The players also had a degree of responsibility for what went on in Argentina. From Willie Johnston taking banned substances, to players breaking curfews by climbing walls in order to go drinking. Then there was Lou Macari asking to come home 48 hours early for a for a domestic problem when in reality he had set up an exclusive with the Daily Express for a huge payment to spill the beans. And then there were the Anglos who insisted on departing at Manchester airport on the way home, rather than travel to Glasgow to face the baying Scottish press. Heroes, one and all and accountable to no one.

The purpose of this debate is, should Ally MacLeod be inducted into the Scottish hall of fame ? The answer is an emphatic yes.

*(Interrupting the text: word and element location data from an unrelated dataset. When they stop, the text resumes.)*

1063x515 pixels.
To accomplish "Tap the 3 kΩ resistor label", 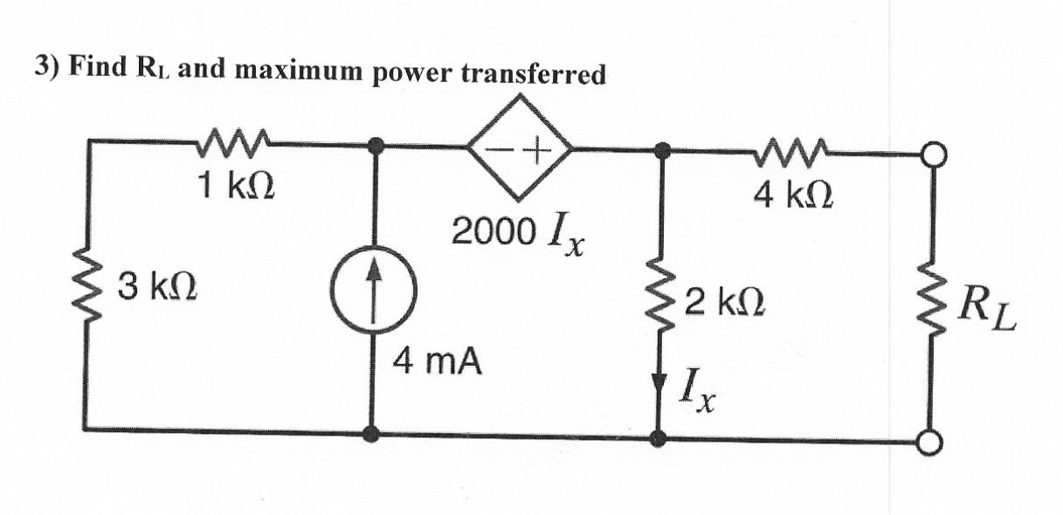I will click(x=158, y=286).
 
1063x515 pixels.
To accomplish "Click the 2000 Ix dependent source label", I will click(x=519, y=233).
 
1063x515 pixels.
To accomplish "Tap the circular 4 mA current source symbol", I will click(x=374, y=288).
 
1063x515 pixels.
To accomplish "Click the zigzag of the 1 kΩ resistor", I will click(x=235, y=140).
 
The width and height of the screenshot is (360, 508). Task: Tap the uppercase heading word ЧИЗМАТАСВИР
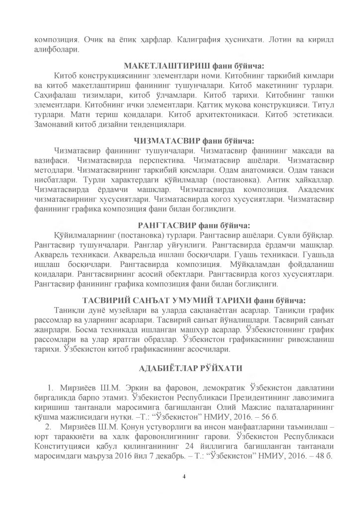click(164, 140)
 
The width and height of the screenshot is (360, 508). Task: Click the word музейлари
click(113, 311)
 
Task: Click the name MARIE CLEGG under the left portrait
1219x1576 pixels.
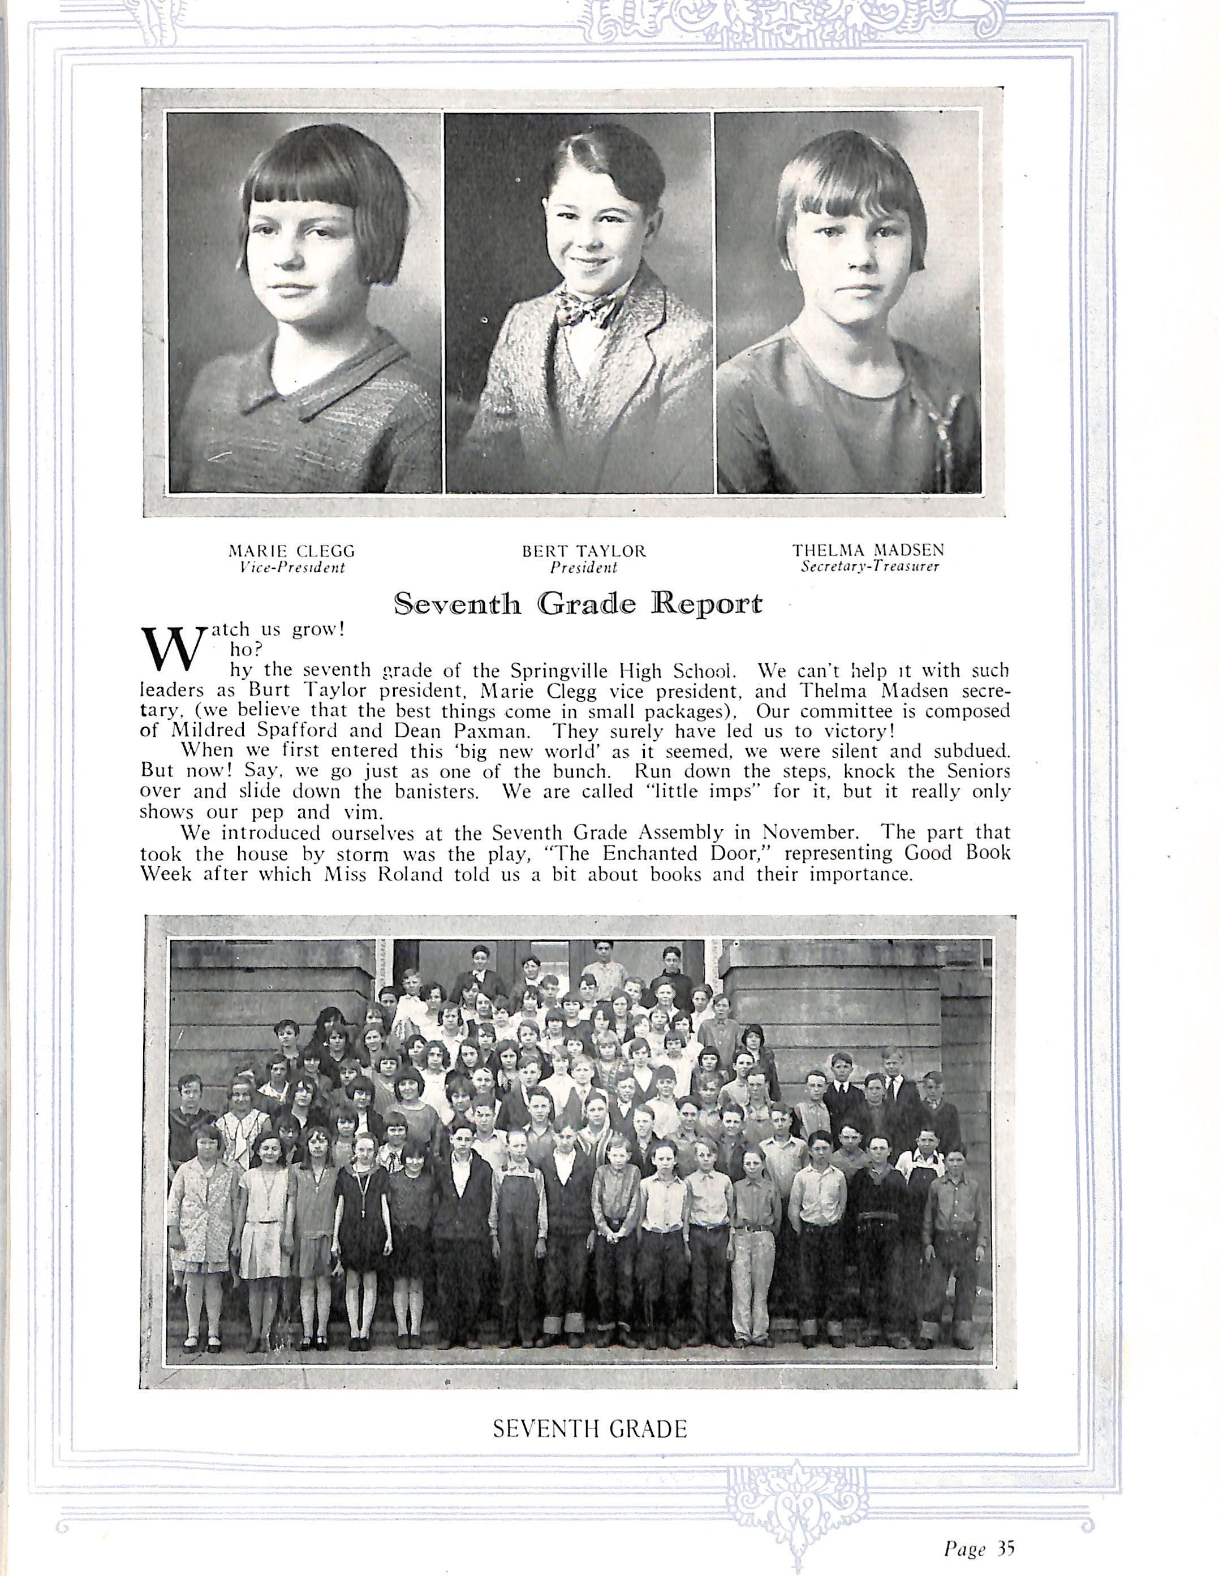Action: (291, 551)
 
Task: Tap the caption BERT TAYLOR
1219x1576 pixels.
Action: (584, 551)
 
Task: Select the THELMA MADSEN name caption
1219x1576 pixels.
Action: (868, 550)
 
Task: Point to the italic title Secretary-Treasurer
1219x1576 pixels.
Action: (869, 567)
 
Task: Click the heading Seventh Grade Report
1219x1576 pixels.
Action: (578, 603)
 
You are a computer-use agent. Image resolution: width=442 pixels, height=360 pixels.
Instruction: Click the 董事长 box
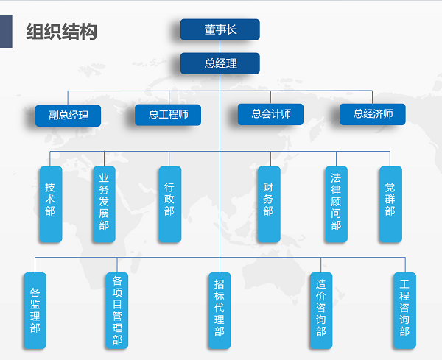220,29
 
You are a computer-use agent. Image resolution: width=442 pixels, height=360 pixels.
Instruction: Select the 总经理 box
220,63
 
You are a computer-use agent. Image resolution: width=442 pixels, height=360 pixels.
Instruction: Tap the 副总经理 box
68,116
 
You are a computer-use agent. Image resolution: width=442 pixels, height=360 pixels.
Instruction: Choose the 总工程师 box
168,115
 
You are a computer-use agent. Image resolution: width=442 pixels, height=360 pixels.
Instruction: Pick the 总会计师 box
270,114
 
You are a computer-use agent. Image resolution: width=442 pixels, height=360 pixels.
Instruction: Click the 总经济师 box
373,114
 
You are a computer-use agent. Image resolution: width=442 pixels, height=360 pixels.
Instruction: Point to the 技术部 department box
51,204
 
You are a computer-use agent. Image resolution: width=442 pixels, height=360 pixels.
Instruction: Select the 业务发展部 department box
105,204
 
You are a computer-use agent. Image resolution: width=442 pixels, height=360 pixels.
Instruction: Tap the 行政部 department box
170,204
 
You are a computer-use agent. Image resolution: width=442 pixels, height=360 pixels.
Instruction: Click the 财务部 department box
269,204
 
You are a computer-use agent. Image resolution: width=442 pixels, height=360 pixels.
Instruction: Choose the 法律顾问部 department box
337,204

He saved the World Cup campaign, won at Wembley and achieved terrific results on that 1977 South American tour. If only the World Cup finals had been that summer. It should also be remembered that he played an exciting brand of football. Compare that to the sterile performances of such Scotland managers as Craig Brown, George Burley, Craig Levein and Gordon Strachan.

I won’t recall the gaunt expressions of Ally MacLeod in Argentina ’78. I prefer to remember the happy, exuberant Ally MacLeod who was successful in management for club and country.

Get him in that hall of fame. Pronto.